My last question is regarding the price sensitivity. I got the impression that earlier there was some price pressure and customers going to sort of lower value products, is -- I guess, mainly in the U.S. But is that pattern still valid? Or has that changed in the market?
So I can start on that one and, Anita, maybe you can jump in. Because I think what we saw in the second quarter was -- yes, there were some signals from the market. We could definitely see customers ordering less. That has kind of bounced back a bit in the third quarter. Now I'm mainly talking about the U.S., which is good, but it's also a very short trend. So I don't think -- I think it's a bit too early to evaluate that situation.
But what we can see is that the orders came in again in the third quarter, which I think is great news, of course, for us as well. So not sure long term what that actually will mean to us, but we do see a healthy order intake again.
And maybe I can add. So of course, and I think that is -- I don't think, I know, it's part of our strategy is to sell more of our clinically backed or scientifically backed probiotics. So -- and those products, when we are able to sell those products, they are more premium priced. But also when the customers implement them in their portfolio, they usually stay with us for a long time. It's harder for them to change to something only because of price because it's a different offer. We actually have the science. So this is, of course, part of our strategy, is to make sure we increase the ratio of our clinically documented strains.
You mentioned earlier that there was some earlier destocking, but it's now back to normal in EMEA. Was that also the case in the U.S.? Or do you think that inventory levels are back to normal again? Or have we seen a restocking boost during Q3? Or do you think now we're sort of at a normalized level, whatever that is?
Sten, yes, so I understand your question there. You're talking about the customers' inventory levels now?
Yes, yes.
Yes. Okay. So I think there are a couple of different events here. So the one in EMEA, there were actually -- the B2C business. There, we had an impact of the pharmacies stocking up, while the distribution -- or the old distributor sold out their inventories.
And what that meant to us was that we didn't get a lot of sales in the second quarter even if we took over the distribution in April. So there, we had a negative impact during the second quarter. That came back in the third quarter, and now we can expect normalized sales levels going forward regarding the B2C business, because now they need to buy from us, so to say.
There was also a second event in EMEA, one of the largest customers in that region that overstocked a bit last year. Because of all the supply chain issues around the world, I think they had a strategy to make sure that they kept some more inventory compared to the past. So we did get a good effect during last year with that specific customer. They have then ordered much lower or lower levels compared to 2022, and that is visible in our EMEA numbers.
And then the third comment then around Americas because that is also -- we do see customers being more cautious on cash flow, making sure that they trim their inventory. So we have seen lower order volumes in general over the year. So even if they used to buy for 100, they potentially placed the same orders, but now it's only for like 95, if that is a proper way to describe it.

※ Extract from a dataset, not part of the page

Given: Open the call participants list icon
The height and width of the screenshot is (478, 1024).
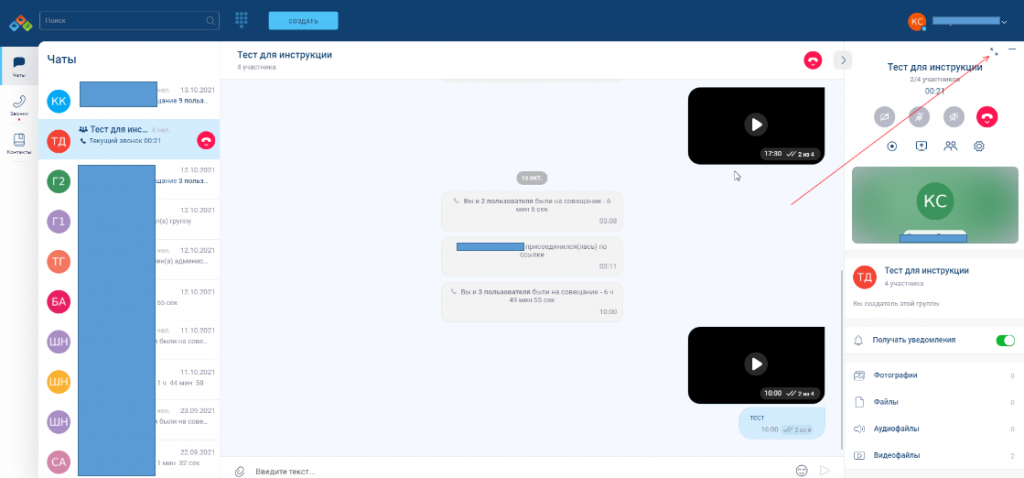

No, that's good. Very clear. And I guess then going forward, the change in order pattern will have less of an impact going forward since this has now been in effect for a year?
Yes, that is correct.
[Operator Instructions] There are no more questions at this time. So I hand the conference back to the speakers for any written questions or closing comments.
Thank you. So this concludes our Q3 financial reporting. Our next financial report and call will be the year-end report on January 26 next year. But we will also be presenting on ABG Investor Day in Stockholm on November 22, so we hope to see some of you there.
Thank you for listening, and have a good day.